Dr. Samuel A. Mudd.
Dr. Samuel Alexander Mudd was born December 20, 1833, in Charles County, Maryland, the fourth of the ten children of Henry Lowe Mudd and his wife, Sarah Ann Reeves. Young Sam was raised on the family plantation “Oak Hill,” approximately 30 miles from downtown Washington, D.C., and received his early education at Frederick, Maryland, where he attended St. John’s College for two years. On September 16, 1851, he entered Georgetown College, Washington D.C., and three years later enrolled as a student at the University of Maryland Medical Department from which he graduated.
Returning to Charles County with the ink still damp on his medical diploma, the young doctor married his childhood sweetheart, Sarah Frances Dyer (whom he called “Frank” for the reason that he already had a sister with a similar name) on Thanksgiving Day, November 26, 1857. They became the parents of nine children and grandparents of 33 grandchildren.
About the time of his marriage, Sam’s father gave the plantation “St. Catharine,” containing 218 acres, 1 rood, and 13 perches of land. It is one of the few plantations in the State of Maryland that has remained in the same family for more than two centuries.
St. Catharine was originally part of the Oak Hill plantation, which was owned by Thomas Mudd who came to American during the 1640s. Construction of the house began in 1857 and the family was able to move in by 1859. The farm mainly produced tobacco, and the couple enslaved eleven individuals. Historical research has shown that these individuals inhabited the kitchen, a cabin on the hill to the south, and possibly the house itself. The center part of the house was built during that year by Baptist Washington and Dr. Mudd, adding two more rooms to the house.

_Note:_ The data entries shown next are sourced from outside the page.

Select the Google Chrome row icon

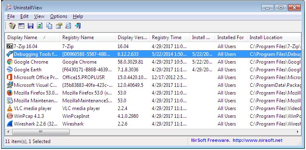pyautogui.click(x=9, y=62)
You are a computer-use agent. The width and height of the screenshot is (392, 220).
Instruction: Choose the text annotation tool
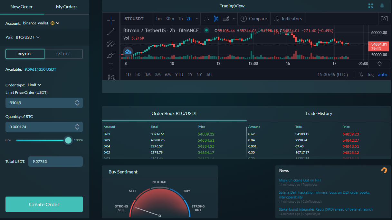(111, 66)
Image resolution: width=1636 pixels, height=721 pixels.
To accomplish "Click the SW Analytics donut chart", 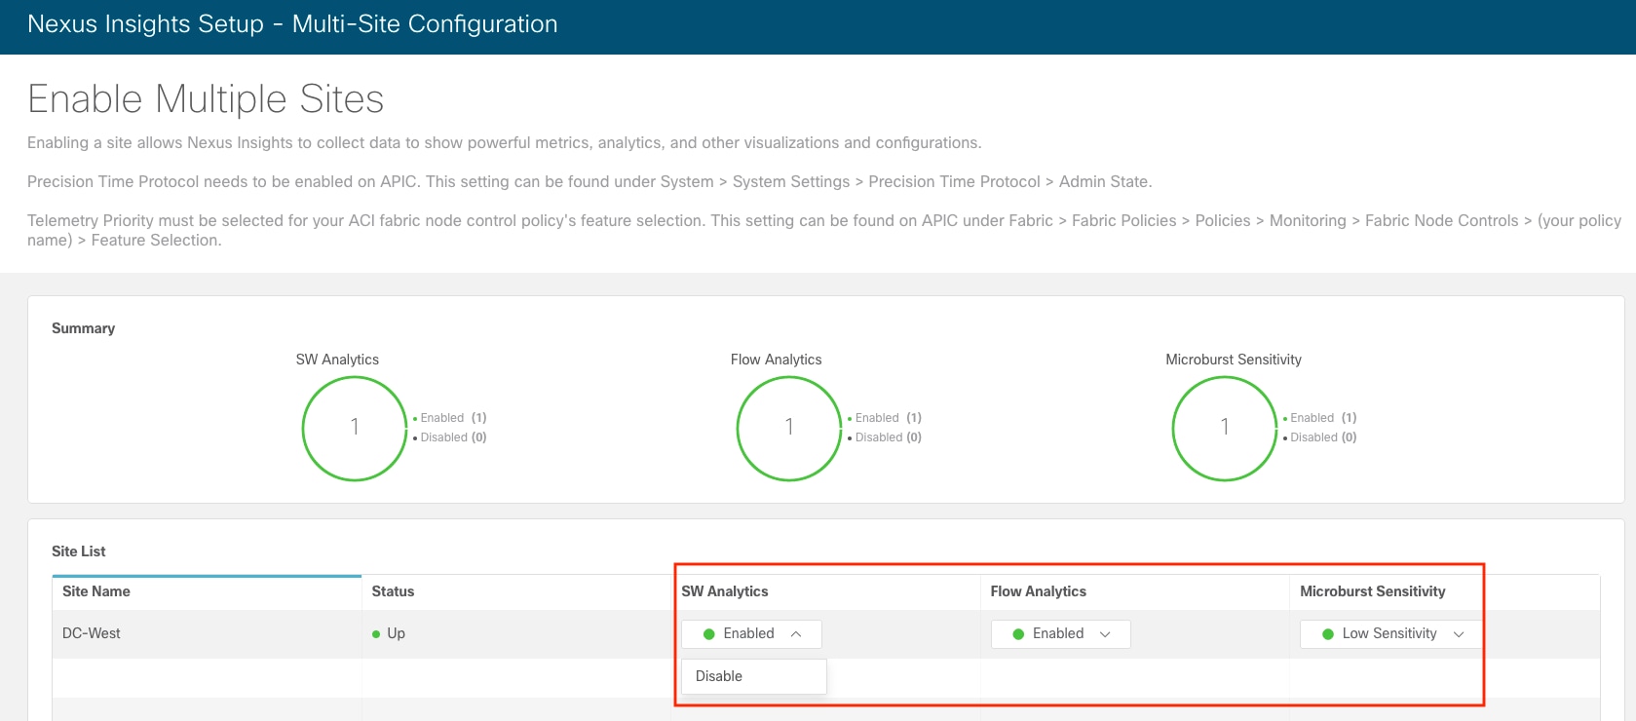I will point(355,428).
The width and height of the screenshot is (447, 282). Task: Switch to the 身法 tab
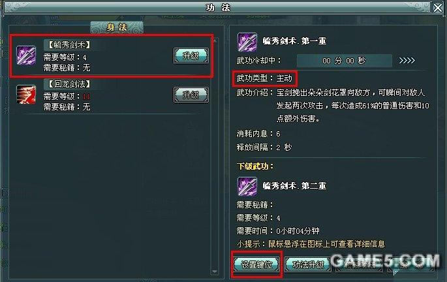117,27
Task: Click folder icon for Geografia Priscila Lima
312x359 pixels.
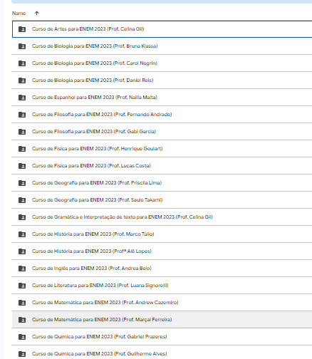Action: pos(22,183)
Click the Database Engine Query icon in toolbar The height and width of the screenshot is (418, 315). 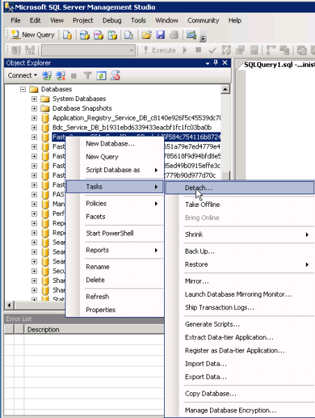pyautogui.click(x=67, y=35)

Sam was a 31-year-old country doctor, and the father of four children (Andrew, Lillian, Thomas, and Samuel A. Mudd, II), when President Lincoln was assassinated at Ford’s Theatre in Washington, D.C., on Good Friday, April 14th, 1865. The assassin, actor John Wilkes Booth, broke his leg while fleeing the scene and needed medical attention. Accompanied on horseback by David Herold, Booth arrived at Dr. Mudd’s home at 4 a.m., April 15th. Sam splinted the broken limb and let the travelers rest for several hours in an upstairs bedroom before they continued their journey later that afternoon. Leaving by way of a dirt road, Booth and Herold proceeded to Samuel Cox’s house in Bel Alton, Maryland, arriving later that same evening. On April 21st they crossed the river to Virginia and made their way to the Garrett farm near Bowling Green. In the early morning hours of April 26th, two weeks after the assassination, Union cavalry surrounded a tobacco shed where Booth was sleeping. They set fire to the shed. Booth was shot while trying to escape the flames. He died on the Garrett front porch.